Repeat each record below exactly as given.
-- -- --
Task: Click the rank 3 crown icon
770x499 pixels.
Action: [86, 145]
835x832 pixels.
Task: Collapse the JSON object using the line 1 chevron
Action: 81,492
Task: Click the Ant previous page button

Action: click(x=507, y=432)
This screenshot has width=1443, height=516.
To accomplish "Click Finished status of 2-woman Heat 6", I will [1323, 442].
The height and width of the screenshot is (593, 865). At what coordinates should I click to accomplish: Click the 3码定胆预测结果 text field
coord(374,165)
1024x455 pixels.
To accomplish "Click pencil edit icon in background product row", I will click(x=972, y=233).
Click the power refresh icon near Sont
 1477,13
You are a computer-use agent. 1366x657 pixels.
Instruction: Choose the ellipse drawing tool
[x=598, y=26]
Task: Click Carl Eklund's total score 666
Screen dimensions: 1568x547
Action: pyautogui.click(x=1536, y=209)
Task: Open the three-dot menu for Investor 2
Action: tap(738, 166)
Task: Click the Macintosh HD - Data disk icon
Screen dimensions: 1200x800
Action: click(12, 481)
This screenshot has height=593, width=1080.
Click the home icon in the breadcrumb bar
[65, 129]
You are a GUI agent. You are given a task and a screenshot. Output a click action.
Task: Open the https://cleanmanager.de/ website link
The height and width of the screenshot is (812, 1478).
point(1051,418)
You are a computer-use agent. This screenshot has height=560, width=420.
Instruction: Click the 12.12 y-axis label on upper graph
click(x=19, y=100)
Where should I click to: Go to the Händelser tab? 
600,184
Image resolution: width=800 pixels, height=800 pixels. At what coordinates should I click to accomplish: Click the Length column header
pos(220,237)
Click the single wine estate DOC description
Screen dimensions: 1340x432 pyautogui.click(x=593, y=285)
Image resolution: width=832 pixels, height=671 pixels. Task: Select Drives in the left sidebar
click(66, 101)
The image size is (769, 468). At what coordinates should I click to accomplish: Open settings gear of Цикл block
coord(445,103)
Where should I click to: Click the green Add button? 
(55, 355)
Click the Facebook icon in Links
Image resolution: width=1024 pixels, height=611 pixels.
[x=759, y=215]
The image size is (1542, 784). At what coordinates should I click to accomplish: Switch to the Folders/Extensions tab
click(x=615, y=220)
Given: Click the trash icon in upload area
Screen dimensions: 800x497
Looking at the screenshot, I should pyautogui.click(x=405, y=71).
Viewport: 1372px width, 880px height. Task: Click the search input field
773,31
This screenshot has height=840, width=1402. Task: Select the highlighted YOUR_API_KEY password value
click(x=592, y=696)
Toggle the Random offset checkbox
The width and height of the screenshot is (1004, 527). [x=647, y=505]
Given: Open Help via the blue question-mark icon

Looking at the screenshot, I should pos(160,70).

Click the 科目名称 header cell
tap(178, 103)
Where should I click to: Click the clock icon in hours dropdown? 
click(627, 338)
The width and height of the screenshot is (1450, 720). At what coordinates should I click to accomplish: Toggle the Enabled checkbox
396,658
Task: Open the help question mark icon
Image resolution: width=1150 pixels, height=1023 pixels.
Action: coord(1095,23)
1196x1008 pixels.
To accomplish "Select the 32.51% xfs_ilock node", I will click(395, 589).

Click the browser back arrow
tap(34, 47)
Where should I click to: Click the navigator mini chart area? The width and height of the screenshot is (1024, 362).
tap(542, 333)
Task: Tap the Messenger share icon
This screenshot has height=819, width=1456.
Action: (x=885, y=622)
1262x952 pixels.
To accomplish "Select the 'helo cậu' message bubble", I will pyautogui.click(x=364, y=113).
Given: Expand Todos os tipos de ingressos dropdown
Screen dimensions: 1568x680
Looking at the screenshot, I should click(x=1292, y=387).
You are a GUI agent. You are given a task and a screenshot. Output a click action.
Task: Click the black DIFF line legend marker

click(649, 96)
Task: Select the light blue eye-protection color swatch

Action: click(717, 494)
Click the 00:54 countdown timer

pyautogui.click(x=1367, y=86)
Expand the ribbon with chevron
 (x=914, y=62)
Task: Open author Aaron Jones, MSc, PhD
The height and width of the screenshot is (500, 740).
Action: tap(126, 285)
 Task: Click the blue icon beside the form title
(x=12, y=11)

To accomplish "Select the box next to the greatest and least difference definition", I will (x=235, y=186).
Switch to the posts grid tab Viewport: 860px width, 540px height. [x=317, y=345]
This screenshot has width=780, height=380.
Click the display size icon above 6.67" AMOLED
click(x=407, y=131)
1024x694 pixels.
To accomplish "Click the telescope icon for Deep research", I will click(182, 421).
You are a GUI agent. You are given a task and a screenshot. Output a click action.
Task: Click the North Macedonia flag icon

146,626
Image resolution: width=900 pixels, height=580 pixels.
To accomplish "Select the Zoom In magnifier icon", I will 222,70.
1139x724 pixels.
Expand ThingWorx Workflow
-- -- --
● Solution for this task
Task: Click the rank 3 crown icon
770x499 pixels.
Action: [86, 145]
835x832 pixels.
Task: Collapse the JSON object using the line 1 chevron
Action: 81,492
Task: Click the Ant previous page button

Action: click(x=507, y=432)
This screenshot has width=1443, height=516.
To accomplish "Click Finished status of 2-woman Heat 6", I will [1323, 442].
The height and width of the screenshot is (593, 865). At what coordinates should I click to accomplish: Click the 3码定胆预测结果 text field
coord(374,165)
1024x455 pixels.
To accomplish "Click pencil edit icon in background product row", I will click(x=972, y=233).
Click the power refresh icon near Sont
 1477,13
You are a computer-use agent. 1366x657 pixels.
Instruction: Choose the ellipse drawing tool
[x=598, y=26]
Task: Click Carl Eklund's total score 666
Screen dimensions: 1568x547
Action: pyautogui.click(x=1536, y=209)
Task: Open the three-dot menu for Investor 2
Action: tap(738, 166)
Task: Click the Macintosh HD - Data disk icon
Screen dimensions: 1200x800
Action: click(12, 481)
This screenshot has height=593, width=1080.
Click the home icon in the breadcrumb bar
[65, 129]
You are a GUI agent. You are given a task and a screenshot. Output a click action.
Task: Open the https://cleanmanager.de/ website link
The height and width of the screenshot is (812, 1478).
point(1051,418)
You are a computer-use agent. This screenshot has height=560, width=420.
Instruction: Click the 12.12 y-axis label on upper graph
click(x=19, y=100)
Where should I click to: Go to the Händelser tab? 
600,184
Image resolution: width=800 pixels, height=800 pixels. At what coordinates should I click to accomplish: Click the Length column header
pos(220,237)
Click the single wine estate DOC description
Screen dimensions: 1340x432 pyautogui.click(x=593, y=285)
Image resolution: width=832 pixels, height=671 pixels. Task: Select Drives in the left sidebar
click(66, 101)
The image size is (769, 468). At what coordinates should I click to accomplish: Open settings gear of Цикл block
coord(445,103)
Where should I click to: Click the green Add button? 
(55, 355)
Click the Facebook icon in Links
Image resolution: width=1024 pixels, height=611 pixels.
[x=759, y=215]
The image size is (1542, 784). At what coordinates should I click to accomplish: Switch to the Folders/Extensions tab
click(x=615, y=220)
Given: Click the trash icon in upload area
Screen dimensions: 800x497
Looking at the screenshot, I should pyautogui.click(x=405, y=71).
Viewport: 1372px width, 880px height. Task: Click the search input field
773,31
This screenshot has height=840, width=1402. Task: Select the highlighted YOUR_API_KEY password value
click(x=592, y=696)
Toggle the Random offset checkbox
The width and height of the screenshot is (1004, 527). [x=647, y=505]
Given: Open Help via the blue question-mark icon

Looking at the screenshot, I should pos(160,70).

Click the 科目名称 header cell
tap(178, 103)
Where should I click to: Click the clock icon in hours dropdown? 
click(627, 338)
The width and height of the screenshot is (1450, 720). At what coordinates should I click to accomplish: Toggle the Enabled checkbox
396,658
Task: Open the help question mark icon
Image resolution: width=1150 pixels, height=1023 pixels.
Action: coord(1095,23)
1196x1008 pixels.
To accomplish "Select the 32.51% xfs_ilock node", I will click(395, 589).

Click the browser back arrow
tap(34, 47)
Where should I click to: Click the navigator mini chart area? The width and height of the screenshot is (1024, 362).
tap(542, 333)
Task: Tap the Messenger share icon
This screenshot has height=819, width=1456.
Action: (x=885, y=622)
1262x952 pixels.
To accomplish "Select the 'helo cậu' message bubble", I will pyautogui.click(x=364, y=113).
Given: Expand Todos os tipos de ingressos dropdown
Screen dimensions: 1568x680
Looking at the screenshot, I should click(x=1292, y=387).
You are a GUI agent. You are given a task and a screenshot. Output a click action.
Task: Click the black DIFF line legend marker

click(649, 96)
Task: Select the light blue eye-protection color swatch

Action: click(717, 494)
Click the 00:54 countdown timer

pyautogui.click(x=1367, y=86)
Expand the ribbon with chevron
 (x=914, y=62)
Task: Open author Aaron Jones, MSc, PhD
The height and width of the screenshot is (500, 740).
Action: tap(126, 285)
 Task: Click the blue icon beside the form title
(x=12, y=11)

To accomplish "Select the box next to the greatest and least difference definition", I will (x=235, y=186).
Switch to the posts grid tab Viewport: 860px width, 540px height. [x=317, y=345]
This screenshot has width=780, height=380.
Click the display size icon above 6.67" AMOLED
click(x=407, y=131)
1024x694 pixels.
To accomplish "Click the telescope icon for Deep research", I will click(182, 421).
You are a GUI agent. You are given a task and a screenshot. Output a click action.
Task: Click the North Macedonia flag icon

146,626
Image resolution: width=900 pixels, height=580 pixels.
To accomplish "Select the Zoom In magnifier icon", I will 222,70.
1139x724 pixels.
Expand ThingWorx Workflow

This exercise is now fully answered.